Sebuah Gelar Mesir yang Belum Pernah Terdokumentasi dan Sebuah Potret dari Mesir pada Masa Romawi: Lelang TimeLine pada 8 September
Hari pertama, bertajuk “Wonders of the Past (Keajaiban dari Masa Lalu)”, menghadirkan 405 lot lelang, termasuk potret Fayum, patung Santo Martinus karya pemahat Flandria, serta dua patung musisi surgawi dari Rajasthan
Cuplikan Media yang menyertai pengumuman ini tersedia dengan mengklik tautan ini.

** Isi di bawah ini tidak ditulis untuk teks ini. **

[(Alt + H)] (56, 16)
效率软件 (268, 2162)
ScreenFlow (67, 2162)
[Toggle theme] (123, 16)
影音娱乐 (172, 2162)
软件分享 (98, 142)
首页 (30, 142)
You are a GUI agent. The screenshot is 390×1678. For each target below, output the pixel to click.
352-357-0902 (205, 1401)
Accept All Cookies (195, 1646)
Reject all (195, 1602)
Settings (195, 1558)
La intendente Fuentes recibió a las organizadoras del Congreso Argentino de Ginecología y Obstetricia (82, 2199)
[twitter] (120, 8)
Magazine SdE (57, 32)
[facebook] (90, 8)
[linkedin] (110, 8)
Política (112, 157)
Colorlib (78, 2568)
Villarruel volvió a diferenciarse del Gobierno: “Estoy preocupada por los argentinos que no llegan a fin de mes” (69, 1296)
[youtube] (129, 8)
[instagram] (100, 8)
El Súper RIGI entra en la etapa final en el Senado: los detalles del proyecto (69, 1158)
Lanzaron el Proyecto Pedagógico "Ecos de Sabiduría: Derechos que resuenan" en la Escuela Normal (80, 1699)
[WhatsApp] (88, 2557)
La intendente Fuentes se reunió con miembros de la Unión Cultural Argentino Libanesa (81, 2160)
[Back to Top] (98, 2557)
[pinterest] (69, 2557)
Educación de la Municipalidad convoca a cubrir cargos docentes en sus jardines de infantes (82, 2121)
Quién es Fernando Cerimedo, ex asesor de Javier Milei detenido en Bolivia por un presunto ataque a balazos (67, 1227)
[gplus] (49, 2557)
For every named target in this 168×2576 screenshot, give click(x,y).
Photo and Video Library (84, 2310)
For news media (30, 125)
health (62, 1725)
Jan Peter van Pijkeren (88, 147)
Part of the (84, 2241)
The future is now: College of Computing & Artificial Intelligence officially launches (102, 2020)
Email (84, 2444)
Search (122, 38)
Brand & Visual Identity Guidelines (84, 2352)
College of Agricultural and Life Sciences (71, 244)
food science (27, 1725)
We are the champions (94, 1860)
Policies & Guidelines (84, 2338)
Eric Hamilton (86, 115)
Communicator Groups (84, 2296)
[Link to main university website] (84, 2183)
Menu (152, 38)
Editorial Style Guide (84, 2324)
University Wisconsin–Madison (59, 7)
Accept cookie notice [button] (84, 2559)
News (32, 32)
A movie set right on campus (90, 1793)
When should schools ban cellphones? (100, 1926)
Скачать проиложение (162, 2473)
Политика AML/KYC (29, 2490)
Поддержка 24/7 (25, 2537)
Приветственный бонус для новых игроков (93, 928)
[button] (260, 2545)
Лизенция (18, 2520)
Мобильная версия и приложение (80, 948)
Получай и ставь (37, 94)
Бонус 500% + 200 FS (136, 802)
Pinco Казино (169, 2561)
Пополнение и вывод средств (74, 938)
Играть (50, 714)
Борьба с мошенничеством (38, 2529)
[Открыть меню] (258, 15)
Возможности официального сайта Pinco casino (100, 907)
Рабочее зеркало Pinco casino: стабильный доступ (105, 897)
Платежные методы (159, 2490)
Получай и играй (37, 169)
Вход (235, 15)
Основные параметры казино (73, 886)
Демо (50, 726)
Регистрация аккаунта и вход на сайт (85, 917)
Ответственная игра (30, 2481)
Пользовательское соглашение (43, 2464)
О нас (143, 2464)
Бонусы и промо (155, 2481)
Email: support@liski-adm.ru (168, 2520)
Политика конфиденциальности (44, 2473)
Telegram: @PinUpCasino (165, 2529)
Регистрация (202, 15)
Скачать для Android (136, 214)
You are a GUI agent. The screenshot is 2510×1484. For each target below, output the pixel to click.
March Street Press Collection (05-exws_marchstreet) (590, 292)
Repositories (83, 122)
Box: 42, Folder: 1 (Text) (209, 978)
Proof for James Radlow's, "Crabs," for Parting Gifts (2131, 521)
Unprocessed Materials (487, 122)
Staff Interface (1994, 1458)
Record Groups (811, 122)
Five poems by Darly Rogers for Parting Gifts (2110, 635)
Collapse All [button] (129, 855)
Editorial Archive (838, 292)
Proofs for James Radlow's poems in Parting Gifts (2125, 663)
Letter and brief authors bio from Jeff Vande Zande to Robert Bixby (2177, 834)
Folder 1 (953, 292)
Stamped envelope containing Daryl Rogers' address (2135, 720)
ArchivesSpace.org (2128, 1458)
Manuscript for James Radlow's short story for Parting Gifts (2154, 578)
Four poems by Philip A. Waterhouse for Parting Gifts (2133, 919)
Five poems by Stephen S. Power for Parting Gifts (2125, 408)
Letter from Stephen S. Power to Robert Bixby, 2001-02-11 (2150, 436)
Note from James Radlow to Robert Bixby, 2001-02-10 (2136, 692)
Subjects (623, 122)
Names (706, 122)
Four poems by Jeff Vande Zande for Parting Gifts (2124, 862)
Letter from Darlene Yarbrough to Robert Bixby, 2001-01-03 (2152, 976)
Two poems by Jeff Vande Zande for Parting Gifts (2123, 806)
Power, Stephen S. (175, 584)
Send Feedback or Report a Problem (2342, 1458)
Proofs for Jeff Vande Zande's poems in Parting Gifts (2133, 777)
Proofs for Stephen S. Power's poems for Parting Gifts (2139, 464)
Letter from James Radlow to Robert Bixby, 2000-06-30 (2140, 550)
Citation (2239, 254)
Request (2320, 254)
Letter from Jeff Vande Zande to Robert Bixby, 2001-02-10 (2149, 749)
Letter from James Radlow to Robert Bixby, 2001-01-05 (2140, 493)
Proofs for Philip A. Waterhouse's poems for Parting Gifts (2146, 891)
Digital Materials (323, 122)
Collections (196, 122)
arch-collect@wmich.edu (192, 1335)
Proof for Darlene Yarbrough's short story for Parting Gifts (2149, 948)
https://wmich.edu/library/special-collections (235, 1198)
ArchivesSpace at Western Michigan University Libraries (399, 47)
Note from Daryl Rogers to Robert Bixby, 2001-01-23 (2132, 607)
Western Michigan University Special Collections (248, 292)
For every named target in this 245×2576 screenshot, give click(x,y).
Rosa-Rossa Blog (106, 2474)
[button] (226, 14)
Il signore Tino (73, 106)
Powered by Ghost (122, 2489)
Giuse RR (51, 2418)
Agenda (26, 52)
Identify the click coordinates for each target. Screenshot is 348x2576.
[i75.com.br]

HARWICH, Inggris Raya, Sept. 03, 2026 (GLOBE NEWSWIRE) -- Sebuah gelar Mesir yang belum pernah terdokumentasi dan diukir pada sebuah monumen yang dibuat untuk salah satu putra Ramses II, menjadi salah satu sorotan dalam lelang “Wonders of the Past (Keajaiban dari Masa Lalu)” yang digelar TimeLine Auctions pada tanggal 8 September.
Bagian dasar monumen tersebut dipahat dari granit untuk Pangeran Parahirwenemef, putra Ramses II dan Nefertari. Bagian ini masih memperlihatkan kaki, sandal, dan jari-jari kaki dari patung seorang anggota keluarga kerajaan yang sedang berlutut (lot 16, Dinasti ke-19, sekitar 1250 SM, £40.000–60.000). Salah satu gelar yang terukir pada alasnya adalah tulisan tpy n mšꜥ, yang berarti “kepala pasukan” — sebuah pangkat yang belum pernah terdokumentasi. Ahli Egiptologi Paul Whelan tengah menyiapkan kajian mengenai temuan tersebut.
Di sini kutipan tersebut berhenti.